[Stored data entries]
──────────
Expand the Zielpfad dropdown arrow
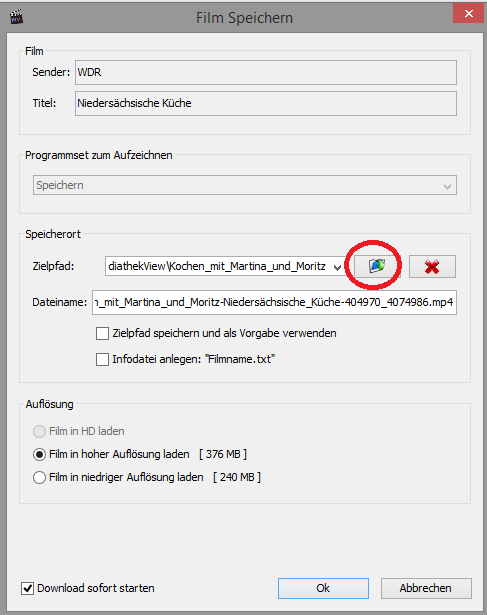 337,267
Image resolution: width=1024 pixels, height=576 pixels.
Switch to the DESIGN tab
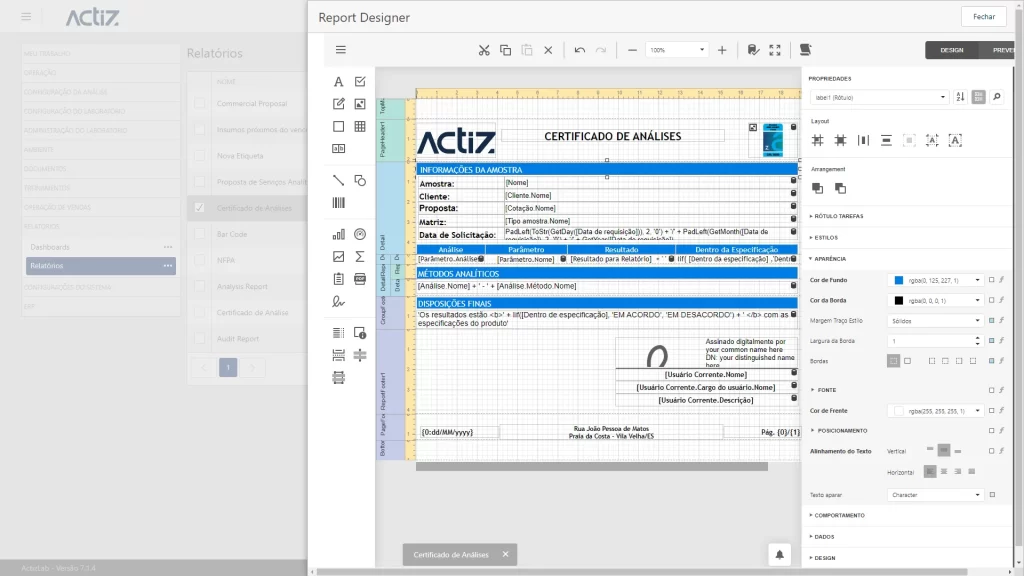(952, 50)
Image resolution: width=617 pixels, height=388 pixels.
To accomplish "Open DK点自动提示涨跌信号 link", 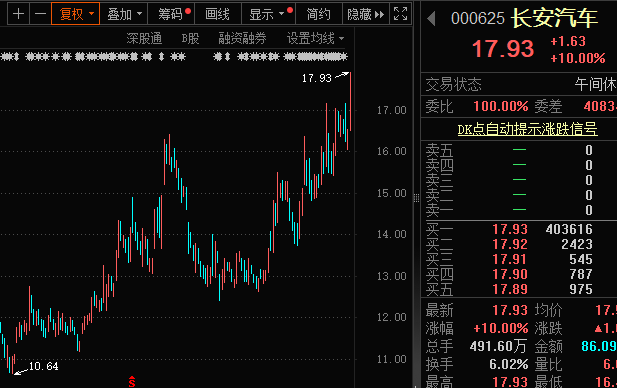I will coord(527,129).
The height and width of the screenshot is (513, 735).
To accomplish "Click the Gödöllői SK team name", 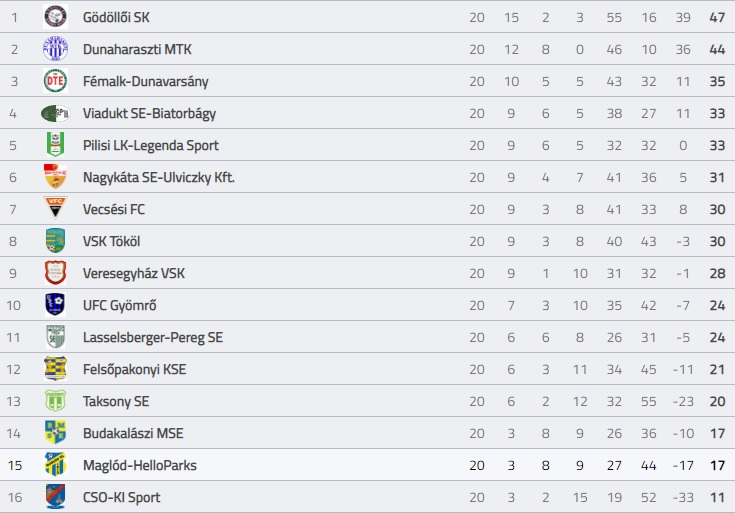I will (116, 17).
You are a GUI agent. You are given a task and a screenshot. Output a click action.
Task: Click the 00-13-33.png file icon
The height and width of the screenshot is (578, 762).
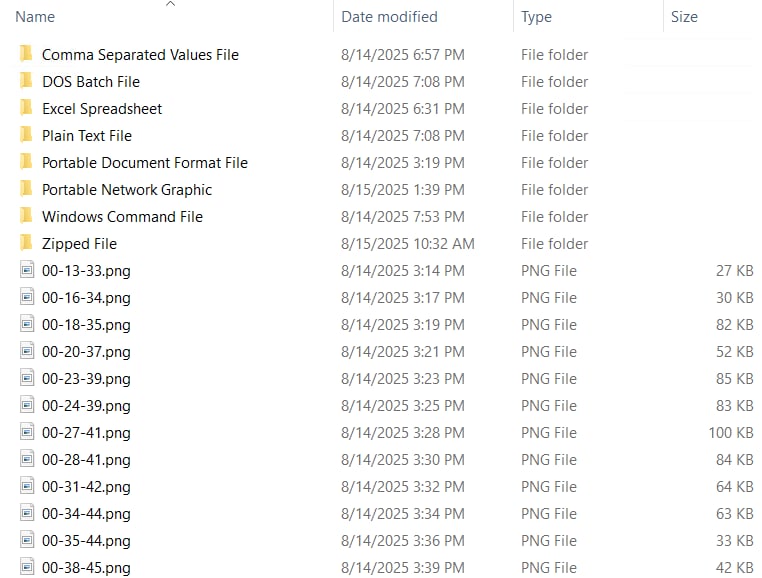point(27,270)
──────────
__What you are asked to do__
Where in the records above does the word "pixels" appear? Copy each line that holds it.

__Final answer__
Image resolution: width=1024 pixels, height=576 pixels.
Image resolution: width=617 pixels, height=388 pixels.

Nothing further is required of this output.